▸ **Task to carry out**
Only the lines from the one containing "Screen dimensions: 293x195" through the end of the listing are to be transcribed, exactly and with both ends included.

▸ **Exercise input**
*** Block opens ***
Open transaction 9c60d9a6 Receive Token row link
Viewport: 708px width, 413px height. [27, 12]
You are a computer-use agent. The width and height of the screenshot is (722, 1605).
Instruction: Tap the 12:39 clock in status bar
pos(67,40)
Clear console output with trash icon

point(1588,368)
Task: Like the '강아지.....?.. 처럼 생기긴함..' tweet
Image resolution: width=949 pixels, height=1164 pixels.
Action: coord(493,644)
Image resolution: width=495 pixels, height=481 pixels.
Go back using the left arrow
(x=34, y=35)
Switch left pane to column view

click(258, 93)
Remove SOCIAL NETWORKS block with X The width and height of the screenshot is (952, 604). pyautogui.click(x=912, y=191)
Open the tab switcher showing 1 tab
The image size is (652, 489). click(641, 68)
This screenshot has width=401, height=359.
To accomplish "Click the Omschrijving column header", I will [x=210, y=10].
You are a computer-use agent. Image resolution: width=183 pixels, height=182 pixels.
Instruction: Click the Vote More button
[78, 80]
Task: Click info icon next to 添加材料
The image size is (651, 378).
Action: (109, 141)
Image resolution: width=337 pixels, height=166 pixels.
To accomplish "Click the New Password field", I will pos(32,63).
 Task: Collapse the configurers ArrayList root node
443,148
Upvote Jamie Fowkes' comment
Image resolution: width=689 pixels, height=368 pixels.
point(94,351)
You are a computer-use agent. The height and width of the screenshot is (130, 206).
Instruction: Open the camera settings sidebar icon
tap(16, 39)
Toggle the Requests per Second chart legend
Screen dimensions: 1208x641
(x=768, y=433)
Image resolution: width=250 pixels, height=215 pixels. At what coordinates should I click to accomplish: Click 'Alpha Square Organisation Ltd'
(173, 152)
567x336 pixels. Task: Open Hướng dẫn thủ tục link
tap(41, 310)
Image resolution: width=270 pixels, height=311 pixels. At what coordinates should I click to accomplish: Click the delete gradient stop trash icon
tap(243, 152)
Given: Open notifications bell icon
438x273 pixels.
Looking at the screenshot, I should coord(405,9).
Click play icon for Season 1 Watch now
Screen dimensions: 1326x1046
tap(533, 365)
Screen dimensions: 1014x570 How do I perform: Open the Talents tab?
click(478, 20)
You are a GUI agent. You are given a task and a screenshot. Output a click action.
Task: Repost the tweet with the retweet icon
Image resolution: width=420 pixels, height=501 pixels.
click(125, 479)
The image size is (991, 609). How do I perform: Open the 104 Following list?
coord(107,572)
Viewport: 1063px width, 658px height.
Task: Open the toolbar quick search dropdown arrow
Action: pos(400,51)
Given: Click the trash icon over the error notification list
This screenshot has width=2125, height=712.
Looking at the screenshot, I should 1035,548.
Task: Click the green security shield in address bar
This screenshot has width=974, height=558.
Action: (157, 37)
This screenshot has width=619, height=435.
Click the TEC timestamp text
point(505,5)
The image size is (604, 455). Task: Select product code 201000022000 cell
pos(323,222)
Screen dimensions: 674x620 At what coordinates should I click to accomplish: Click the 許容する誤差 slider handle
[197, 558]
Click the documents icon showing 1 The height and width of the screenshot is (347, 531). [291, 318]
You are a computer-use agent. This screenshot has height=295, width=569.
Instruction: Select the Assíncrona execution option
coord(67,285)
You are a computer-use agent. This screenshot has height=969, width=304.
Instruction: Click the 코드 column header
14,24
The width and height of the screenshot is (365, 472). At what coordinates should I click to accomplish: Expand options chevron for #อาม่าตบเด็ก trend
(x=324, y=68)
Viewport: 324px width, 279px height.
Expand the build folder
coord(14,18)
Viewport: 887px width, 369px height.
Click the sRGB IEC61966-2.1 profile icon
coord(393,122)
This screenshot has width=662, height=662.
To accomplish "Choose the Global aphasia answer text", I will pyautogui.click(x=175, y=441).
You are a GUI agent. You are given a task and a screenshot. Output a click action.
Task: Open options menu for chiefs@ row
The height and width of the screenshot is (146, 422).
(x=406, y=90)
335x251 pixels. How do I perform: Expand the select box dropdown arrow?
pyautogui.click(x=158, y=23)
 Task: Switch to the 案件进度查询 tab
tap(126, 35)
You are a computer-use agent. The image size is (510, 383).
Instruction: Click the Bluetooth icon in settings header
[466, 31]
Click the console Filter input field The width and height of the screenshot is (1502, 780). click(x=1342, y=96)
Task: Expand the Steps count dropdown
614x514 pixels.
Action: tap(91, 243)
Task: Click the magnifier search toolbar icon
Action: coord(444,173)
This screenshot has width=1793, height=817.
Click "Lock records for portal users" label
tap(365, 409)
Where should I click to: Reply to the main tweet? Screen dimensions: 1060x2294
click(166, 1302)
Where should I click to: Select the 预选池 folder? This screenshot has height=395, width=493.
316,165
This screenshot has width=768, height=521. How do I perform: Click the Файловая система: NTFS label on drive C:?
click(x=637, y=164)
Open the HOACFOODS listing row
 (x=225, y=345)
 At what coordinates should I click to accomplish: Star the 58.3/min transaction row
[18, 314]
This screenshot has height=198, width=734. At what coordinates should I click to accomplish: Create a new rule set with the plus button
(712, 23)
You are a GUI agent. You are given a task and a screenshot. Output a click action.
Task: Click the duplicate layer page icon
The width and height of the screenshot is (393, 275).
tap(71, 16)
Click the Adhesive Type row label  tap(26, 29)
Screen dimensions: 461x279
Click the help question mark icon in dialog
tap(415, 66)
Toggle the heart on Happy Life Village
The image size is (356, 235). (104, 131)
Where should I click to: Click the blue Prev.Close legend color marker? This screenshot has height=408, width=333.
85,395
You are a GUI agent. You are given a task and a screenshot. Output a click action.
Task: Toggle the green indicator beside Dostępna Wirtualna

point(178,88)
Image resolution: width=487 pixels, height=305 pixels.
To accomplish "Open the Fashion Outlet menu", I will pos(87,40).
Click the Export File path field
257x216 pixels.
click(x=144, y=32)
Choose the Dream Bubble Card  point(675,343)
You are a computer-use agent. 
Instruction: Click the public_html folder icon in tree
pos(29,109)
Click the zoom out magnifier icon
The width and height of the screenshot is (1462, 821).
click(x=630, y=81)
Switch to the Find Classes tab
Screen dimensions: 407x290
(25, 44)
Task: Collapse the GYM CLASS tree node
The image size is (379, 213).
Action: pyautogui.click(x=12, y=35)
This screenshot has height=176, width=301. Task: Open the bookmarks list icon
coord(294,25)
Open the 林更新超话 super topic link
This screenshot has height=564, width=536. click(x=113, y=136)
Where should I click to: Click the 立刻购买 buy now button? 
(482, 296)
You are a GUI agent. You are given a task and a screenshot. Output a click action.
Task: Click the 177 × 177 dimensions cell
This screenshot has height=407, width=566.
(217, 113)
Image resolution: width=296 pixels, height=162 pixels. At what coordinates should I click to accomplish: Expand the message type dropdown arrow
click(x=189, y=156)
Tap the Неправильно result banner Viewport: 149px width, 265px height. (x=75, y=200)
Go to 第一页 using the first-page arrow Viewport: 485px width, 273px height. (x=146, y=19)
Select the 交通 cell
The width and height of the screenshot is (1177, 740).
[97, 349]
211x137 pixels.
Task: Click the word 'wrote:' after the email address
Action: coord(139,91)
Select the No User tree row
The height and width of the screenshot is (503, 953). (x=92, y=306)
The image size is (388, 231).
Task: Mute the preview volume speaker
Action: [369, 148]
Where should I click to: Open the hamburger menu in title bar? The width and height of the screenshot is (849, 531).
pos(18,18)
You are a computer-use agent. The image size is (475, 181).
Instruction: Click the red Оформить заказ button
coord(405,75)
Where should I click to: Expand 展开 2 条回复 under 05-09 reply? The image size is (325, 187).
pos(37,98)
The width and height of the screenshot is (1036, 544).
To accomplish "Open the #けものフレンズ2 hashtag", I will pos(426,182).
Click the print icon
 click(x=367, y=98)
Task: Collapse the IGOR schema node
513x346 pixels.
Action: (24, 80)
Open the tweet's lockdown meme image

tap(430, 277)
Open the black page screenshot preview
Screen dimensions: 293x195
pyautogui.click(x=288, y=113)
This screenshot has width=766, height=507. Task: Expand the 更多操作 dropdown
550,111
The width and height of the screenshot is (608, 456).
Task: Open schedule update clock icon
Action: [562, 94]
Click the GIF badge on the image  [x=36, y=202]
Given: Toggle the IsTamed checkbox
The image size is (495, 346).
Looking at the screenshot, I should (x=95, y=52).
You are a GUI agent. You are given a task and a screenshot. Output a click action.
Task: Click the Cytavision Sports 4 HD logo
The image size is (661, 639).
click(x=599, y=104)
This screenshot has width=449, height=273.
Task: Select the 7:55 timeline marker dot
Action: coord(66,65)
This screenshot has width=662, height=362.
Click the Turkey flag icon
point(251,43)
*** Block closes ***
▸ **Written reply**
Screen dimensions: 293x195
pyautogui.click(x=288, y=113)
This screenshot has width=766, height=507. Task: Expand the 更多操作 dropdown
550,111
The width and height of the screenshot is (608, 456).
Task: Open schedule update clock icon
Action: [562, 94]
Click the GIF badge on the image  [x=36, y=202]
Given: Toggle the IsTamed checkbox
The image size is (495, 346).
Looking at the screenshot, I should (x=95, y=52).
You are a GUI agent. You are given a task and a screenshot. Output a click action.
Task: Click the Cytavision Sports 4 HD logo
The image size is (661, 639).
click(x=599, y=104)
This screenshot has width=449, height=273.
Task: Select the 7:55 timeline marker dot
Action: coord(66,65)
This screenshot has width=662, height=362.
Click the Turkey flag icon
point(251,43)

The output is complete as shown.